Hydrophobic and electrostatic interactions in adsorption of surface-active substances. Tetraalkylammonium salts

Abstract

A relationship between the standard free energies of adsorption from aqueous solution at the oil/water interface and the radii of organic cations as exemplified by symmetric tetraakylammonium salts has been studied. Hydrophobic effects are shown to be major contributors to the interaction of surfactants with the interface. An adsorption coefficient to quantitate the hydrophobic effects and to specify the changes of standard adsorption energy depending upon the cavity surface area of the detergent hydrocarbon radical in aqueous solution has been proposed. A new formulation of the Traube rule, taking into account the hydrophobic effects concomitant with a transfer of surfactants from the water bulk onto the interface, has also been given.
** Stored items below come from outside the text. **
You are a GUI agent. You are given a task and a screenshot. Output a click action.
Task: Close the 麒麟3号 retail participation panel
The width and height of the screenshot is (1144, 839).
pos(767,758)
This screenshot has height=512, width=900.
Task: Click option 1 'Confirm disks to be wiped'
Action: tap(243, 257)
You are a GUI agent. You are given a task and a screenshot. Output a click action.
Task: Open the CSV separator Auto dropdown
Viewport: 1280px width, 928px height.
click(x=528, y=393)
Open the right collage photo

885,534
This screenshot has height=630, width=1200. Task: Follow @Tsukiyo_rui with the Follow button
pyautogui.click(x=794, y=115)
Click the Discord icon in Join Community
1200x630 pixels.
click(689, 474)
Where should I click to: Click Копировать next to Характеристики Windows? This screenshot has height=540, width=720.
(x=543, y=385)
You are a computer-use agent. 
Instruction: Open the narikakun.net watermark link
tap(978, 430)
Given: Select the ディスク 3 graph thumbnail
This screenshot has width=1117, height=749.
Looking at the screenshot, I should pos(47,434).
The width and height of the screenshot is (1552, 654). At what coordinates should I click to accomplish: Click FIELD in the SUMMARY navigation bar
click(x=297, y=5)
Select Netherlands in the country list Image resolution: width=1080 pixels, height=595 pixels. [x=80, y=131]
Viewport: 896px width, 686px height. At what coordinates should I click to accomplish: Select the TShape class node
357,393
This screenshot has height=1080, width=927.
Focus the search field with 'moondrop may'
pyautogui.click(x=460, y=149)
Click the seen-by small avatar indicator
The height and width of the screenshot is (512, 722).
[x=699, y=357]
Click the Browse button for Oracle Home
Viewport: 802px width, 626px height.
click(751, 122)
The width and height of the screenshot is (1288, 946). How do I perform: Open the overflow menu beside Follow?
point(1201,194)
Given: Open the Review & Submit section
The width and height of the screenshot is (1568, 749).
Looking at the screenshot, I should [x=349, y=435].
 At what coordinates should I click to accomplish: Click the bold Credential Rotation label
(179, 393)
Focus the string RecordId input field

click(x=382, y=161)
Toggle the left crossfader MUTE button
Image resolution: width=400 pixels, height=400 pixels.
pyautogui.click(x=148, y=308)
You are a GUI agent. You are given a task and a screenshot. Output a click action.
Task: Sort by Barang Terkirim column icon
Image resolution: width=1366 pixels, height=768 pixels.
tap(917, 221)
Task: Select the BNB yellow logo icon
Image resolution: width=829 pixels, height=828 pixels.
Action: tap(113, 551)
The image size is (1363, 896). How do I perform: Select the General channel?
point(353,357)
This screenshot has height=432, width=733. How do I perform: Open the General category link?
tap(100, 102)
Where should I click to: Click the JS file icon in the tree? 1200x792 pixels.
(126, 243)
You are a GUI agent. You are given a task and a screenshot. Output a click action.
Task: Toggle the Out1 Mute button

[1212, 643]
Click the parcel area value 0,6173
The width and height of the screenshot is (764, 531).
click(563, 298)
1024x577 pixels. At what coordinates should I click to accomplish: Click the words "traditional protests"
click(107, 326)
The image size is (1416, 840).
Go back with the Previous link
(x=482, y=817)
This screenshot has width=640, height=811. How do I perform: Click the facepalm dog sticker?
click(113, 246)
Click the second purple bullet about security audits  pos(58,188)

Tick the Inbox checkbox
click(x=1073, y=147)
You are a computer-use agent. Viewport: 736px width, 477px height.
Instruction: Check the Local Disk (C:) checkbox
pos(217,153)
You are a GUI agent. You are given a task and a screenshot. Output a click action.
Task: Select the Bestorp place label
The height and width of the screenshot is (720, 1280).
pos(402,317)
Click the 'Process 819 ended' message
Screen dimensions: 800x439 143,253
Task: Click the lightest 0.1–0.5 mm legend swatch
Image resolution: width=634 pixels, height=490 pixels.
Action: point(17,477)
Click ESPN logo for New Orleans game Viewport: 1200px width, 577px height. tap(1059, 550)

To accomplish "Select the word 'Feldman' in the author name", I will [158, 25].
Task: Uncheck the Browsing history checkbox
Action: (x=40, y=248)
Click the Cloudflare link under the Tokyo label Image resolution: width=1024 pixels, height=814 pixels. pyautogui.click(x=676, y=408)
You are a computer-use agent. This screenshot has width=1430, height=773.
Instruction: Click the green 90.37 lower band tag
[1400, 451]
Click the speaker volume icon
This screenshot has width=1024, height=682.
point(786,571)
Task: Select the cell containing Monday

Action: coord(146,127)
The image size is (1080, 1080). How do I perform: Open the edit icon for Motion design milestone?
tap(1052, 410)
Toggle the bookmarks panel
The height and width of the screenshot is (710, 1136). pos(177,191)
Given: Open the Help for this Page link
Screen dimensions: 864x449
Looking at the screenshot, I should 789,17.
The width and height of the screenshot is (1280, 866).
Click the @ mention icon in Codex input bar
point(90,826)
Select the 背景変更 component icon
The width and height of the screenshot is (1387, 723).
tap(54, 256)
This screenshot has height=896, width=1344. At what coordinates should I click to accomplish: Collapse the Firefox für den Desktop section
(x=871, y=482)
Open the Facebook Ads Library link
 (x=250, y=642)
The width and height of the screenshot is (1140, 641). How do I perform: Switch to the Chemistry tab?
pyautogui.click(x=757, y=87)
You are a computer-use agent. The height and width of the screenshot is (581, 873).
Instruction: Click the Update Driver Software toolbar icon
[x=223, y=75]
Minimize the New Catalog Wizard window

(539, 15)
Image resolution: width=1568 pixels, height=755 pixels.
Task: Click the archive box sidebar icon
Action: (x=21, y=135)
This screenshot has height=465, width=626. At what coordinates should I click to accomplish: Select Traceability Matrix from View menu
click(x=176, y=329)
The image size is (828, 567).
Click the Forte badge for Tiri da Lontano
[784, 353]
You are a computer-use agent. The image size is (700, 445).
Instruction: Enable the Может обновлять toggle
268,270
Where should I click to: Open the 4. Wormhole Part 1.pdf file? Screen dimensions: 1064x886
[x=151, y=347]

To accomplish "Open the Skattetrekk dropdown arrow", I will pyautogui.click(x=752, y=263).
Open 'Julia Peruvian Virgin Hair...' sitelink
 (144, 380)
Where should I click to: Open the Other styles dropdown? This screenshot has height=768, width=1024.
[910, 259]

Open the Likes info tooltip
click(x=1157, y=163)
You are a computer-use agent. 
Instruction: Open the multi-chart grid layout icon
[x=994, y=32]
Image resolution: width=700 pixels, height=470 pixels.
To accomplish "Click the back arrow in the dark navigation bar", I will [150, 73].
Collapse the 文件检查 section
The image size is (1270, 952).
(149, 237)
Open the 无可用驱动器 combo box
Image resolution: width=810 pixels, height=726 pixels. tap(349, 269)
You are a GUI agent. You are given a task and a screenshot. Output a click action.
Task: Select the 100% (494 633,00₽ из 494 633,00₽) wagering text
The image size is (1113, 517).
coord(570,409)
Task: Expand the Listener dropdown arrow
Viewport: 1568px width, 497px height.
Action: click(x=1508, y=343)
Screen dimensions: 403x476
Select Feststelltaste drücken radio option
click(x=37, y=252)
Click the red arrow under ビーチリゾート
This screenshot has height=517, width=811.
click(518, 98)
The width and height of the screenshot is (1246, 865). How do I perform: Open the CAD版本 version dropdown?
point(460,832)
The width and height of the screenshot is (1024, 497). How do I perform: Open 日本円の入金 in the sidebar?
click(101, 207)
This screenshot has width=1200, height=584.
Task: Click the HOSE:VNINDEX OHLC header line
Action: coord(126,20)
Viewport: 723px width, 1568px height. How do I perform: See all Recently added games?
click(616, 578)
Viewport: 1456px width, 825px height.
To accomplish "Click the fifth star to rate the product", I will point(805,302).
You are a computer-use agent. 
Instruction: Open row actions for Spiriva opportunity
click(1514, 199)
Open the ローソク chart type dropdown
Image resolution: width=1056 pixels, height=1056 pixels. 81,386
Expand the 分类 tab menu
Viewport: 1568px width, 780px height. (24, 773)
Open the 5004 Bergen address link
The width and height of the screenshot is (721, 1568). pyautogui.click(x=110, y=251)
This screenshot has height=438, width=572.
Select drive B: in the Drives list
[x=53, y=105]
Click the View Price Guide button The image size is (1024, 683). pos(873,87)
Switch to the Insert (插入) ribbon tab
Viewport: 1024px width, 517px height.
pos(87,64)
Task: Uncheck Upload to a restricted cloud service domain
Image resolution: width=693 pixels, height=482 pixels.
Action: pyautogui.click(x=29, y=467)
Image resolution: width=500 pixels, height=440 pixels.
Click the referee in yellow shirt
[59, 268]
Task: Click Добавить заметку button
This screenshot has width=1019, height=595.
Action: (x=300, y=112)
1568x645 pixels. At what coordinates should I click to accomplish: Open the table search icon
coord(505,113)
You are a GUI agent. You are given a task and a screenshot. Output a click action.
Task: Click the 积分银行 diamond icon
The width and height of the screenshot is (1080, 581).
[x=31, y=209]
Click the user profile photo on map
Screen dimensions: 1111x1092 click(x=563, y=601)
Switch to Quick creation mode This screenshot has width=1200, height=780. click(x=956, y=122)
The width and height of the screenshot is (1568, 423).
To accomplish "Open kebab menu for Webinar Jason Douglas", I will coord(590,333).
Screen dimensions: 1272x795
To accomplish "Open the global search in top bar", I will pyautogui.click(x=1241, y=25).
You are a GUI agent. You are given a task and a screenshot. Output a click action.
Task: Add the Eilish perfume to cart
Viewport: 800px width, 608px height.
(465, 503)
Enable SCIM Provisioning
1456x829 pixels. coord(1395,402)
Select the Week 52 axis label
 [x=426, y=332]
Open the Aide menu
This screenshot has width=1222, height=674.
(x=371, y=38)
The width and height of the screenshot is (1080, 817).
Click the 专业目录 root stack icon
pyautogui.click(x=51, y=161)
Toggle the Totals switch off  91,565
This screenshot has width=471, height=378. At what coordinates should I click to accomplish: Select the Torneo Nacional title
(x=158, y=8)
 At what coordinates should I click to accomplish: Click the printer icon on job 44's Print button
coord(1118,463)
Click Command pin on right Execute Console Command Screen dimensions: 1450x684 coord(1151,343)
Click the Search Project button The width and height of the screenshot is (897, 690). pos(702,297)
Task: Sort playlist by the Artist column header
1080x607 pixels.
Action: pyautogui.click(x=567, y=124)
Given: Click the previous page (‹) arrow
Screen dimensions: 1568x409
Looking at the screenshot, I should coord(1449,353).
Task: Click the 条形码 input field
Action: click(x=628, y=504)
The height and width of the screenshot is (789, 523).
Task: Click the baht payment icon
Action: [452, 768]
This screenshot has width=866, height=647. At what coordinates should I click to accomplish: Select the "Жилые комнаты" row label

Standard free energies for the adsorption of organic and inorganic ions from aqueous solution at the interface of immiscible liquids have been found. The proposed method is based on an extrapolation of the relationship between the standard adsorption energy of tetraalkylammonium salts and the square of cationic radius to zero ionic radius. The standard free energy of adsorption for an inorganic counter-ion is derived from an intercept on the y-axis cut off by a straight line. The experimental adsorption data on inorganic salts have been used to calculate the standard free energies of adsorption for a variety of ions. A method of estimating the difference in potential at the oil/water interface between the adsorption plane and the aqueous solution has been proposed. The sign of potential provides a clue to the orientation of water molecules at the interface between immiscible liquids.